| TASK GOAL |
Each entry below needs to be copied exactly, with nothing dropped.

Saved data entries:
--- START ---

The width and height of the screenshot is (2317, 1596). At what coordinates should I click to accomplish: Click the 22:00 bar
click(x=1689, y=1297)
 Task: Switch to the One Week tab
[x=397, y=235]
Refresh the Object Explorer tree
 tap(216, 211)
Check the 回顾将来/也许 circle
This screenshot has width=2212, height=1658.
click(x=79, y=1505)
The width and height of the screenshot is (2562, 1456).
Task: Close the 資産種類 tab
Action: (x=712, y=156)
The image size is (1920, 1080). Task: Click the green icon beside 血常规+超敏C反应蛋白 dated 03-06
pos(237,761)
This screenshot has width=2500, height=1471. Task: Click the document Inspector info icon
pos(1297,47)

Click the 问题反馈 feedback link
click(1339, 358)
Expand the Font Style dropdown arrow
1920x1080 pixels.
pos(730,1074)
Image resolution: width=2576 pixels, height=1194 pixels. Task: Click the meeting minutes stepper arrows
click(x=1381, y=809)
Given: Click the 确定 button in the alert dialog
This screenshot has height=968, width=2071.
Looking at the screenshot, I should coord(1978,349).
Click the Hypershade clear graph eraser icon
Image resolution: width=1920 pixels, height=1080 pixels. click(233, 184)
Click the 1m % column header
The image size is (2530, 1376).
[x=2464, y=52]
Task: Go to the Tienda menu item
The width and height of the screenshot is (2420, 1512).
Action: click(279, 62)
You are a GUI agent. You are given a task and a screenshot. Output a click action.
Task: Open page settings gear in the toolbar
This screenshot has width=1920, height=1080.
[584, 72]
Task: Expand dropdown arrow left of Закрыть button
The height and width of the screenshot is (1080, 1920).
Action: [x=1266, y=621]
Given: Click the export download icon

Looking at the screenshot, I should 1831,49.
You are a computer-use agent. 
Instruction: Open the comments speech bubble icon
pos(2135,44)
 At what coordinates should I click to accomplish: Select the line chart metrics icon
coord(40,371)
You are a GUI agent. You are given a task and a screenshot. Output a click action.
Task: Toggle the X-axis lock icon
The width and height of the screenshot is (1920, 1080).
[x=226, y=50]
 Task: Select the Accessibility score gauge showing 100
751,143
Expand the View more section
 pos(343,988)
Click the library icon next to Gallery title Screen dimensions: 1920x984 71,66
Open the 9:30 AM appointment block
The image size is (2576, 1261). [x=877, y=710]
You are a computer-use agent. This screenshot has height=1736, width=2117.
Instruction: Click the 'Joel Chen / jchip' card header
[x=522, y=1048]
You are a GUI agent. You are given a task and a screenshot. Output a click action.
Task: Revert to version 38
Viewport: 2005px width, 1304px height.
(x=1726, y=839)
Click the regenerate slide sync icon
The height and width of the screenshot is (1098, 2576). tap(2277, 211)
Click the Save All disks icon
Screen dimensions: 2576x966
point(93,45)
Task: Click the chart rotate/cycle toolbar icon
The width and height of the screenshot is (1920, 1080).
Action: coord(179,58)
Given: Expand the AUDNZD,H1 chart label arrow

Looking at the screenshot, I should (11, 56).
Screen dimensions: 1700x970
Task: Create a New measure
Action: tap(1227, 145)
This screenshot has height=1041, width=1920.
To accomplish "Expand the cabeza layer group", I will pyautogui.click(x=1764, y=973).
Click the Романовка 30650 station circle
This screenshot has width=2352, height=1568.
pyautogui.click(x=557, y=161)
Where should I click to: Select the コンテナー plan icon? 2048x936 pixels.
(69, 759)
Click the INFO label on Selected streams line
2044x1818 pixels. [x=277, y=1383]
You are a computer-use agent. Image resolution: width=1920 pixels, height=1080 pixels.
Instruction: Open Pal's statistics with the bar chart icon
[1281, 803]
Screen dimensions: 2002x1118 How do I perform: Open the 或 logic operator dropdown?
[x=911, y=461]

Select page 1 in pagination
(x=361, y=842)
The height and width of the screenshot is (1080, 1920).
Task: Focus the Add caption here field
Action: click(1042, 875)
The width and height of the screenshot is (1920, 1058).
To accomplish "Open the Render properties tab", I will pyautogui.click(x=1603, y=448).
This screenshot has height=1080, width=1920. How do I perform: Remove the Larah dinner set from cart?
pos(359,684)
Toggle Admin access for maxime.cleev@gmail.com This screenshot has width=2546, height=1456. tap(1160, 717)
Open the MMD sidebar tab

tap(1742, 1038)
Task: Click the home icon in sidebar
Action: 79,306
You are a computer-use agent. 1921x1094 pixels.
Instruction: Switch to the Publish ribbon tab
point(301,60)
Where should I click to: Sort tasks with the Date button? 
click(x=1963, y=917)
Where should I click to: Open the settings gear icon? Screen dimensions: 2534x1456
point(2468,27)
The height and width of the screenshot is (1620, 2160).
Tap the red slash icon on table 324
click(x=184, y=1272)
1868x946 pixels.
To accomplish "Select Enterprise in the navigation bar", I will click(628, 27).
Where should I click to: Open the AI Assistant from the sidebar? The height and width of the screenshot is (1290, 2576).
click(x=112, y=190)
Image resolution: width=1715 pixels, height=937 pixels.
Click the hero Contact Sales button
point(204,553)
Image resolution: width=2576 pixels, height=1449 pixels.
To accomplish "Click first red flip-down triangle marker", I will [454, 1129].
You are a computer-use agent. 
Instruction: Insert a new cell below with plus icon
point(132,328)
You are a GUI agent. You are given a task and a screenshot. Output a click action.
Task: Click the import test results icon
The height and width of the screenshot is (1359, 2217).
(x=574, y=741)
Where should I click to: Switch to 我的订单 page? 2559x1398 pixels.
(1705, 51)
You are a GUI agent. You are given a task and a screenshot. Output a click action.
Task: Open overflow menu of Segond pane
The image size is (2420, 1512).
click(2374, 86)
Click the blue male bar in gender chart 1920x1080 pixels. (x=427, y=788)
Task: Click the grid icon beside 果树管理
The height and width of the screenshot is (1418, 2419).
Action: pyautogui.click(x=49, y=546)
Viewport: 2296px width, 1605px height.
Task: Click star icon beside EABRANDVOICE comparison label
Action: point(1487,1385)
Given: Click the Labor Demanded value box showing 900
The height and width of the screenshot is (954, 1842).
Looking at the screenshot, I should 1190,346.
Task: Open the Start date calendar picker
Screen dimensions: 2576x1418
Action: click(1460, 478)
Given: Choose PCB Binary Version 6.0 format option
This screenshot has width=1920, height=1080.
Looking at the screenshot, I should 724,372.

--- END ---

| ANSWER FOR THE TASK |
The width and height of the screenshot is (2317, 1596). At what coordinates should I click to accomplish: Click the 22:00 bar
click(x=1689, y=1297)
 Task: Switch to the One Week tab
[x=397, y=235]
Refresh the Object Explorer tree
 tap(216, 211)
Check the 回顾将来/也许 circle
This screenshot has width=2212, height=1658.
click(x=79, y=1505)
The width and height of the screenshot is (2562, 1456).
Task: Close the 資産種類 tab
Action: (x=712, y=156)
The image size is (1920, 1080). Task: Click the green icon beside 血常规+超敏C反应蛋白 dated 03-06
pos(237,761)
This screenshot has width=2500, height=1471. Task: Click the document Inspector info icon
pos(1297,47)

Click the 问题反馈 feedback link
click(1339, 358)
Expand the Font Style dropdown arrow
1920x1080 pixels.
pos(730,1074)
Image resolution: width=2576 pixels, height=1194 pixels. Task: Click the meeting minutes stepper arrows
click(x=1381, y=809)
Given: Click the 确定 button in the alert dialog
This screenshot has height=968, width=2071.
Looking at the screenshot, I should coord(1978,349).
Click the Hypershade clear graph eraser icon
Image resolution: width=1920 pixels, height=1080 pixels. click(233, 184)
Click the 1m % column header
The image size is (2530, 1376).
[x=2464, y=52]
Task: Go to the Tienda menu item
The width and height of the screenshot is (2420, 1512).
Action: click(279, 62)
You are a GUI agent. You are given a task and a screenshot. Output a click action.
Task: Open page settings gear in the toolbar
This screenshot has width=1920, height=1080.
[584, 72]
Task: Expand dropdown arrow left of Закрыть button
The height and width of the screenshot is (1080, 1920).
Action: [x=1266, y=621]
Given: Click the export download icon

Looking at the screenshot, I should 1831,49.
You are a computer-use agent. 
Instruction: Open the comments speech bubble icon
pos(2135,44)
 At what coordinates should I click to accomplish: Select the line chart metrics icon
coord(40,371)
You are a GUI agent. You are given a task and a screenshot. Output a click action.
Task: Toggle the X-axis lock icon
The width and height of the screenshot is (1920, 1080).
[x=226, y=50]
 Task: Select the Accessibility score gauge showing 100
751,143
Expand the View more section
 pos(343,988)
Click the library icon next to Gallery title Screen dimensions: 1920x984 71,66
Open the 9:30 AM appointment block
The image size is (2576, 1261). [x=877, y=710]
You are a computer-use agent. This screenshot has height=1736, width=2117.
Instruction: Click the 'Joel Chen / jchip' card header
[x=522, y=1048]
You are a GUI agent. You are given a task and a screenshot. Output a click action.
Task: Revert to version 38
Viewport: 2005px width, 1304px height.
(x=1726, y=839)
Click the regenerate slide sync icon
The height and width of the screenshot is (1098, 2576). tap(2277, 211)
Click the Save All disks icon
Screen dimensions: 2576x966
point(93,45)
Task: Click the chart rotate/cycle toolbar icon
The width and height of the screenshot is (1920, 1080).
Action: coord(179,58)
Given: Expand the AUDNZD,H1 chart label arrow

Looking at the screenshot, I should (11, 56).
Screen dimensions: 1700x970
Task: Create a New measure
Action: tap(1227, 145)
This screenshot has height=1041, width=1920.
To accomplish "Expand the cabeza layer group", I will pyautogui.click(x=1764, y=973).
Click the Романовка 30650 station circle
This screenshot has width=2352, height=1568.
pyautogui.click(x=557, y=161)
Where should I click to: Select the コンテナー plan icon? 2048x936 pixels.
(69, 759)
Click the INFO label on Selected streams line
2044x1818 pixels. [x=277, y=1383]
You are a computer-use agent. Image resolution: width=1920 pixels, height=1080 pixels.
Instruction: Open Pal's statistics with the bar chart icon
[1281, 803]
Screen dimensions: 2002x1118 How do I perform: Open the 或 logic operator dropdown?
[x=911, y=461]

Select page 1 in pagination
(x=361, y=842)
The height and width of the screenshot is (1080, 1920).
Task: Focus the Add caption here field
Action: click(1042, 875)
The width and height of the screenshot is (1920, 1058).
To accomplish "Open the Render properties tab", I will pyautogui.click(x=1603, y=448).
This screenshot has height=1080, width=1920. How do I perform: Remove the Larah dinner set from cart?
pos(359,684)
Toggle Admin access for maxime.cleev@gmail.com This screenshot has width=2546, height=1456. tap(1160, 717)
Open the MMD sidebar tab

tap(1742, 1038)
Task: Click the home icon in sidebar
Action: 79,306
You are a computer-use agent. 1921x1094 pixels.
Instruction: Switch to the Publish ribbon tab
point(301,60)
Where should I click to: Sort tasks with the Date button? 
click(x=1963, y=917)
Where should I click to: Open the settings gear icon? Screen dimensions: 2534x1456
point(2468,27)
The height and width of the screenshot is (1620, 2160).
Tap the red slash icon on table 324
click(x=184, y=1272)
1868x946 pixels.
To accomplish "Select Enterprise in the navigation bar", I will click(628, 27).
Where should I click to: Open the AI Assistant from the sidebar? The height and width of the screenshot is (1290, 2576).
click(x=112, y=190)
Image resolution: width=1715 pixels, height=937 pixels.
Click the hero Contact Sales button
point(204,553)
Image resolution: width=2576 pixels, height=1449 pixels.
To accomplish "Click first red flip-down triangle marker", I will [454, 1129].
You are a computer-use agent. 
Instruction: Insert a new cell below with plus icon
point(132,328)
You are a GUI agent. You are given a task and a screenshot. Output a click action.
Task: Click the import test results icon
The height and width of the screenshot is (1359, 2217).
(x=574, y=741)
Where should I click to: Switch to 我的订单 page? 2559x1398 pixels.
(1705, 51)
You are a GUI agent. You are given a task and a screenshot. Output a click action.
Task: Open overflow menu of Segond pane
The image size is (2420, 1512).
click(2374, 86)
Click the blue male bar in gender chart 1920x1080 pixels. (x=427, y=788)
Task: Click the grid icon beside 果树管理
The height and width of the screenshot is (1418, 2419).
Action: pyautogui.click(x=49, y=546)
Viewport: 2296px width, 1605px height.
Task: Click star icon beside EABRANDVOICE comparison label
Action: point(1487,1385)
Given: Click the Labor Demanded value box showing 900
The height and width of the screenshot is (954, 1842).
Looking at the screenshot, I should 1190,346.
Task: Open the Start date calendar picker
Screen dimensions: 2576x1418
Action: click(1460, 478)
Given: Choose PCB Binary Version 6.0 format option
This screenshot has width=1920, height=1080.
Looking at the screenshot, I should 724,372.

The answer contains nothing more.